Collected data
Start of Block
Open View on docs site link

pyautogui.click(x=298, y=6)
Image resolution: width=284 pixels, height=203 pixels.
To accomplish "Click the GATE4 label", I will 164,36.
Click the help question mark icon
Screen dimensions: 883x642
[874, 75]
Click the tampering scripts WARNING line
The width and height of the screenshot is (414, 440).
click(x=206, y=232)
End of Block
Start of Block
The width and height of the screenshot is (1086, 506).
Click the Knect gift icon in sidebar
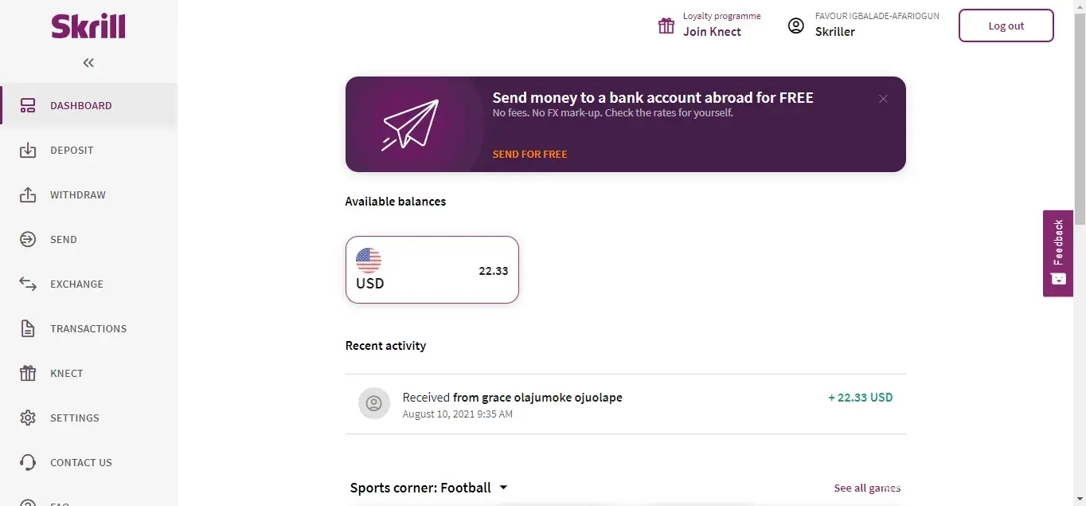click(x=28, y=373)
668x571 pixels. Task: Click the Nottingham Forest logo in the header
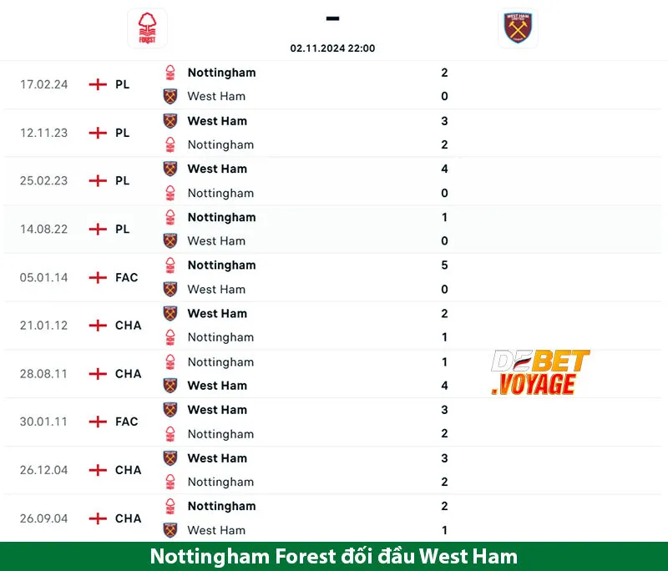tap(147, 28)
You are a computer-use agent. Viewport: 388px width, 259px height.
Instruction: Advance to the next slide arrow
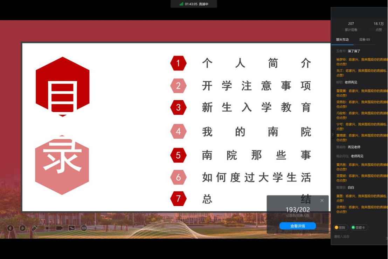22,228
End of Block
* **WHAT YOU NEED TO DO**: Copy, exactly and only, the lines above that begin with the one containing "Open View on docs site link" and finish with the one containing "Click the tampering scripts WARNING line".

* **EXERCISE RESPONSE**:
Open View on docs site link

pyautogui.click(x=298, y=6)
Image resolution: width=284 pixels, height=203 pixels.
To accomplish "Click the GATE4 label", I will 164,36.
Click the help question mark icon
Screen dimensions: 883x642
[874, 75]
Click the tampering scripts WARNING line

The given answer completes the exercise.